Last year's United Nations Security Council resolution 2178 calls on all nations to strengthen their borders, share information, and adjust their laws to criminalize traveling for terrorism. More than 30 partners have now made legal and justice reforms intended to make it more difficult to travel to the battlefront.

Increasingly as a result of the Internet, it is no longer necessary for foreign terrorist fighters to leave their home countries to be radicalized and recruited. This phenomenon has opened the door to radicalized individuals to conduct terrorist attacks in their home countries. "Lone Offender" attackers as they have become known are a growing concern.
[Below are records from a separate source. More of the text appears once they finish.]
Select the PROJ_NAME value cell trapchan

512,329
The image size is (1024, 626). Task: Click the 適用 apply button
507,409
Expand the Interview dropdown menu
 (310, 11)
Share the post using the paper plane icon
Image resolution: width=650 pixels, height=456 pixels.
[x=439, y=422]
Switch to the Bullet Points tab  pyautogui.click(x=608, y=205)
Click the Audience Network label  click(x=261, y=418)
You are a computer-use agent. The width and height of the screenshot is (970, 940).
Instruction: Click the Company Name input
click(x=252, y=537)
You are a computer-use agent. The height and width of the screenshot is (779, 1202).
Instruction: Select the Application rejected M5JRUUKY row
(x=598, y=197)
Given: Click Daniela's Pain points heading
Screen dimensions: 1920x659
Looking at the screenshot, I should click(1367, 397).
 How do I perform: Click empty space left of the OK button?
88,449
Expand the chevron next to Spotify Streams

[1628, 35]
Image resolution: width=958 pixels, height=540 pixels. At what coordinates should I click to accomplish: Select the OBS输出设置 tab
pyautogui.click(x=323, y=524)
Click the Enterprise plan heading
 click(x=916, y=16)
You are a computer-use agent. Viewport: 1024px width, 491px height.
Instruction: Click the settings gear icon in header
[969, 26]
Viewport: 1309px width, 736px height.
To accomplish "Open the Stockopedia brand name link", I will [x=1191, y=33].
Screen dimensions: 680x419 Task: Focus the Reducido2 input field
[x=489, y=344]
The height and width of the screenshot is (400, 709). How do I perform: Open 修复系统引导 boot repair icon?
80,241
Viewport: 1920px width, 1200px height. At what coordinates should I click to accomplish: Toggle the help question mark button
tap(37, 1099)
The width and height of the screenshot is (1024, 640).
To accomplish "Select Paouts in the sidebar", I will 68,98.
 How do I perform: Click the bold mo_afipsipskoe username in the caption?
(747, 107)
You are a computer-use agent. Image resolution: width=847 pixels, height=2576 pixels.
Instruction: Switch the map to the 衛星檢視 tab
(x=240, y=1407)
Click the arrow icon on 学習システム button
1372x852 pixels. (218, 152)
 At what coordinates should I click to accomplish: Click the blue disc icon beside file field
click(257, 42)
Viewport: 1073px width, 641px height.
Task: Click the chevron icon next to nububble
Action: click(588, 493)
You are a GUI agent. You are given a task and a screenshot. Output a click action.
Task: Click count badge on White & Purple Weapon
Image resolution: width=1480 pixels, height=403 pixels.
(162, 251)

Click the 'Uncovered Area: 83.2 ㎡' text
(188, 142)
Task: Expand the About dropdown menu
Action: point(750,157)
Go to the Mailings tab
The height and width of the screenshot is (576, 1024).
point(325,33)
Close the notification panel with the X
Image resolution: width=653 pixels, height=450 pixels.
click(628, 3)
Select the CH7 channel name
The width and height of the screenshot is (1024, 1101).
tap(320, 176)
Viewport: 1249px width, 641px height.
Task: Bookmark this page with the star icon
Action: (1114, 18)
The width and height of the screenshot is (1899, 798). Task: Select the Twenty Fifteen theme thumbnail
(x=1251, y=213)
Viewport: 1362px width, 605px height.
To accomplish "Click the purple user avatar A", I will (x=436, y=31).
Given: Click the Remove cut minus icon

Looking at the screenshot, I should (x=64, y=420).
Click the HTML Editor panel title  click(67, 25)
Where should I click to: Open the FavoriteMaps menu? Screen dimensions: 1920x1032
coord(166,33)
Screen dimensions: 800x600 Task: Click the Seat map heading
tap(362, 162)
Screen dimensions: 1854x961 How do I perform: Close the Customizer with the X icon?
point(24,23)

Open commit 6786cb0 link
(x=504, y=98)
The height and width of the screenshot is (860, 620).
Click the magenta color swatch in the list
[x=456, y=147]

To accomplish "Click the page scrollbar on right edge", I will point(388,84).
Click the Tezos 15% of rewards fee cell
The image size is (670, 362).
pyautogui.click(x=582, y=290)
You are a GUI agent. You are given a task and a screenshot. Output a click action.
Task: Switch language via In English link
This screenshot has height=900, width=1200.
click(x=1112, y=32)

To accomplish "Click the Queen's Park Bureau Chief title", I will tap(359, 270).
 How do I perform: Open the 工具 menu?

That is why all nations need to work together at every link along the chain: at every border between a potential foreign terrorist fighter and the battle space, in their home communities, and at the point of recruitment and radicalization.

The Coalition’s Foreign Terrorist Fighter Working Group is organizing Coalition action around nine fronts, ranging from border control, to information sharing, to mapping travel, to improving legal capabilities and post counter-offensive foreign terrorist fighter flows.

ISIL is practiced in exploiting a sense of rootlessness and separation that many young people feel in their communities. Whether in minority communities in the West, in certain Arab societies, or in Southeast Asia, a feeling of disenfranchisement and otherness is present and powerful for many, said General Allen. There is also separation between the opportunities young people see on their smart phones and those they believe are available to them in their own lives.

"We must guard against the manipulation of these separations and anxieties," said General Allen, "while at the same time working to address their root causes."

Stopping the flow of foreign terrorist fighters is critical to winning the fight against ISIL. Through strength and unity of purpose, ISIL can and will be defeated.